§ **SELECTED EXCERPT**

Jammed into the final moments of the now-ended 117th Congress before Christmas was the passage of the FY2023 ‘omnibus’ $1.7 trillion Federal budget bill. This bill did at least several good things for those of us concerned with US telehealth, as it extended provisions for Medicare reimbursement that become guidelines for commercial health plans and help to cement telehealth as a permanent part of health care delivery. There is also a tax provision that affects high-deductible health plans.
Their passage is important as the Covid-19 Public Health Emergency (PHE) is set to expire on 11 January and no movement has been publicly discerned for its renewal. In the fall, the Department of Health and Human Services (HHS) notified US state governors that there would be at least a 60-day notice before the PHE ends. It is unknown whether this notice has been given.
To summarize the two-year extensions that go to the end of 2024:
- Expanding originating and geographic site to include anywhere the patient is located, including the patient’s home
- Expanding eligible practitioners qualified to furnish telehealth services, including occupational therapists, physical therapists, speech-language pathologists, and audiologists
- Extending the ability for federally qualified health centers (FQHCs) and rural health clinics (RHCs) to furnish telehealth services
- Delaying the in-person requirement for mental health services furnished through telehealth, including the in-person requirements for FQHCs and RHCs
- Extending coverage and payment for audio-only telehealth services
- Extending the Acute Hospital Care at Home (AHCAH) initiative, pioneered by Johns Hopkins two decades ago. It also requires the HHS Secretary to publish a report comparing AHCAH programs with traditional inpatient care delivery.

§ **GIVEN INFORMATION**
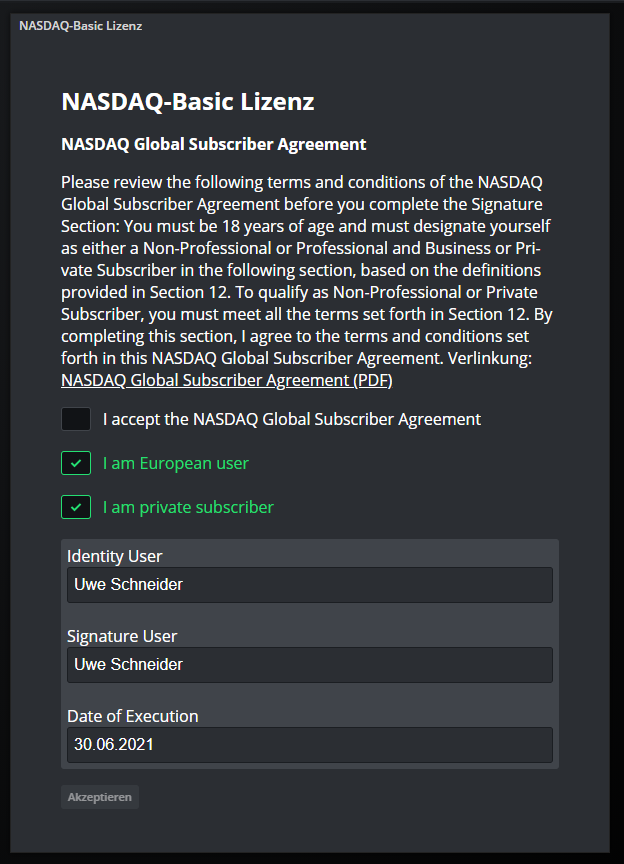Click the bold 'NASDAQ Global Subscriber Agreement' subheading
The height and width of the screenshot is (864, 624).
pyautogui.click(x=213, y=144)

§ **INSTRUCTIONS FOR THE TASK**
Continue the article on the omnibus bill's telehealth provisions, starting after its last sentence. The material above was taken from a different source than the article on telehealth in the omnibus budget bill.

§ **RESULT OF THE EXERCISE**
- Extending the ability to use telehealth services to meet the face-to-face recertification requirement for hospice care
- Extending high deductible health plan (HDHP) safe harbor exceptions for telehealth services in high-deductible health plans.
The final bill did not extend the Ryan Haight in-person waiver for the remote prescription of controlled substances. As mentioned in our earlier article, this is a wise move in this Editor’s view given the abuse of this waiver by certain telehealth organizations. ATA/ATA ACTION release.
The HHS Secretary will be required to submit a report to Congress on the utilization of the above services. The interim report is due in October 2024 and the final report in April 2026, according to the American Hospital Association. Affecting hospitals and practices in the bill:
- It delayed the statutory Pay-As-You-Go (PAYGO) Medicare 4% sequester for two years, preventing the $38 billion in Medicare cuts that otherwise would have taken effect in January.
- Partial relief from a 4.5% reduction in physician reimbursement rates starting on 1 January. The legislation reduced the cut to 2% for 2023 and around 3% for 2024.
Other features of this bill having an effect on healthcare and telehealth (from Infrastructure Report Card):
- $455 million for the expansion of broadband service, including $348 million for the ReConnect program, a series of grants administered by the US Department of Agriculture for the construction, improvement, or acquisition of facilities and equipment needed to provide broadband service in eligible rural areas. This could help rural areas and hospitals in provider-patient and provider-to-provider consults.
- $1.65 billion for the National Institute of Standards and Technology (NIST), an increase of $424 million, or 34%, above the FY 2022 enacted level. Specific funding is allocated for the measurement labs and research at $953 million, a $103 million or 12% increase above the FY 2022 enacted level. The goal is to spur research advances in cutting-edge fields like carbon dioxide removal, artificial intelligence, quantum information science, and cybersecurity.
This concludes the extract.